▶ **TASK INSTRUCTIONS**
From the records below, transcribe only the lines running from the one with "This screenshot has width=612, height=414." through the one with "Given: Click the Court 13 Day session header". Keep both of those end lines.

▶ **GIVEN ENTRIES**
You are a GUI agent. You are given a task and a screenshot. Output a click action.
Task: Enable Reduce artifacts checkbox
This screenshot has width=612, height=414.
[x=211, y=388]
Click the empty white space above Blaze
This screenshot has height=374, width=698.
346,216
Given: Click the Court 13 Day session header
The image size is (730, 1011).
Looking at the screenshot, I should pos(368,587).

==

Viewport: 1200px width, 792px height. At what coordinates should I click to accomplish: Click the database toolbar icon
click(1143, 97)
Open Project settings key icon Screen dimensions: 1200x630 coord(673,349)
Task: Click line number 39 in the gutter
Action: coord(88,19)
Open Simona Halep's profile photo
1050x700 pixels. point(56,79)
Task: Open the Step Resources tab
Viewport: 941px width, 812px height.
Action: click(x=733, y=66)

---

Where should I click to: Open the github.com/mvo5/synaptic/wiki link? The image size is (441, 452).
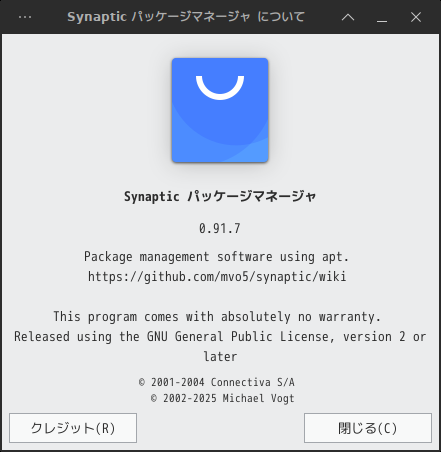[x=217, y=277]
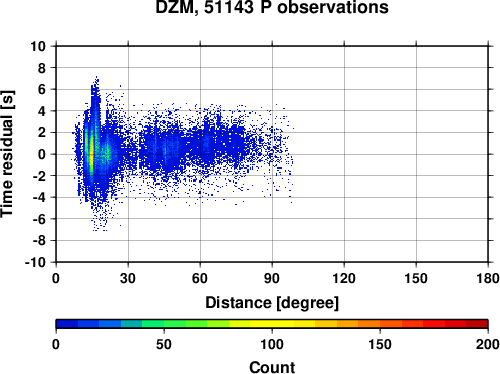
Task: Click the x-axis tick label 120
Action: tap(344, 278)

▶ **RESPONSE BELOW**
This screenshot has width=612, height=414.
[x=211, y=388]
Click the empty white space above Blaze
This screenshot has height=374, width=698.
346,216
Given: Click the Court 13 Day session header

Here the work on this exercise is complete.